While reading Frenzy, I frequently found myself exclaiming the age-old complaint of “That’s not fair!” Injustice seems to run rampant in the novel, and I can’t seem to resolve this with the usual justification of “Well, life’s not fair.” In our class discussions, I kept coming back to the disconnect between the rulers and the ruled as an explanation for this unfairness; how can a god, who lacks the propensity for human feeling, control the lives of mortals with any semblance of justice?
Perhaps the best place to begin is the casual exchange between Dinoysos and Persephone that results in the freedom of Semele from the Underworld. Dionysos is able to trade a branch of myrtle wood (in Vlepo’s opinion, “a stick really”) for his mother’s retrieval. Vlepo recounts, “‘Fine,’ Persephone said. It was so simple.” There is a certain incredulity in Vlepo’s telling of the story, as if he can’t process the ease at which the agreement is reached.
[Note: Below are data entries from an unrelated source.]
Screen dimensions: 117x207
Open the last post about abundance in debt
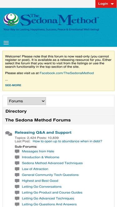[67, 142]
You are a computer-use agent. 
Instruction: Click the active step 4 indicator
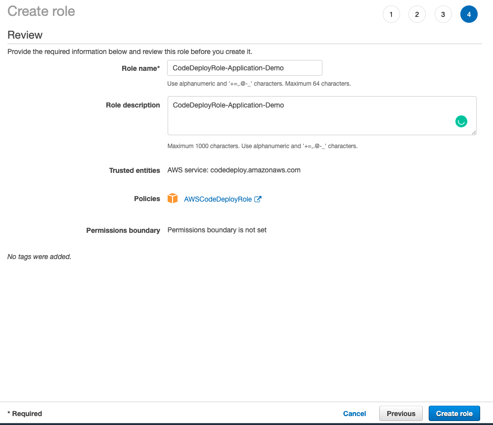[x=468, y=14]

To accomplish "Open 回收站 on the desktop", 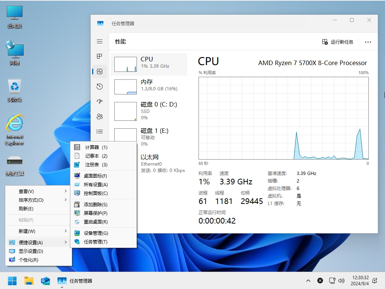I will [14, 87].
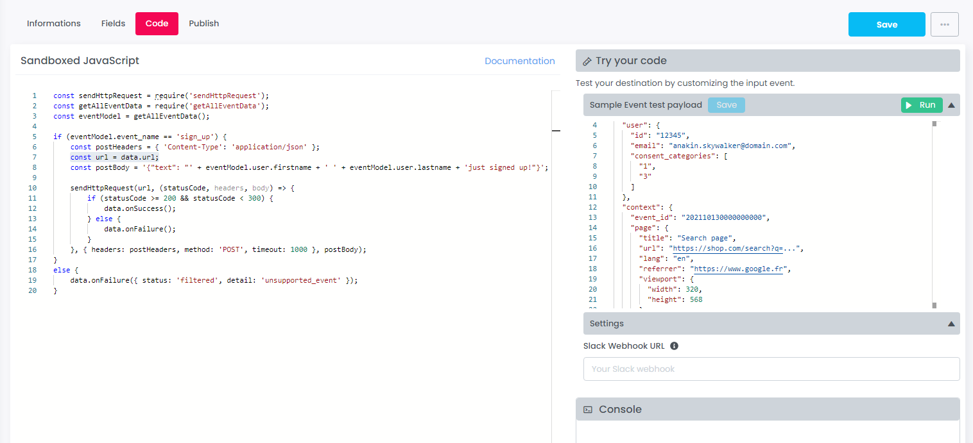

Placed in contrast to the results of the last time someone attempted a rescue mission from the afterlife, Vlepo’s surprise is definitely justified.
Vlepo is reminded of the torture and mind games dealt upon Orpheus when he tries to save Eurydice. The gods will only allow them both freedom if Orpheus can keep from looking back at Eurydice. The gods, however, have no concept of how difficult that will actually be. The connection between the couple is so profound that Orpheus literally thinks, “I cannot be without knowledge of you.” His devotion to Eurydice is such that he feels if he doesn’t check that she’s there, he cannot go on existing. No god, who lacks human emotion, can comprehend the love and desire that pushes Orpheus to turn around. If the gods had some experience with these emotions, they may have recognized the impossibility of their preposed task.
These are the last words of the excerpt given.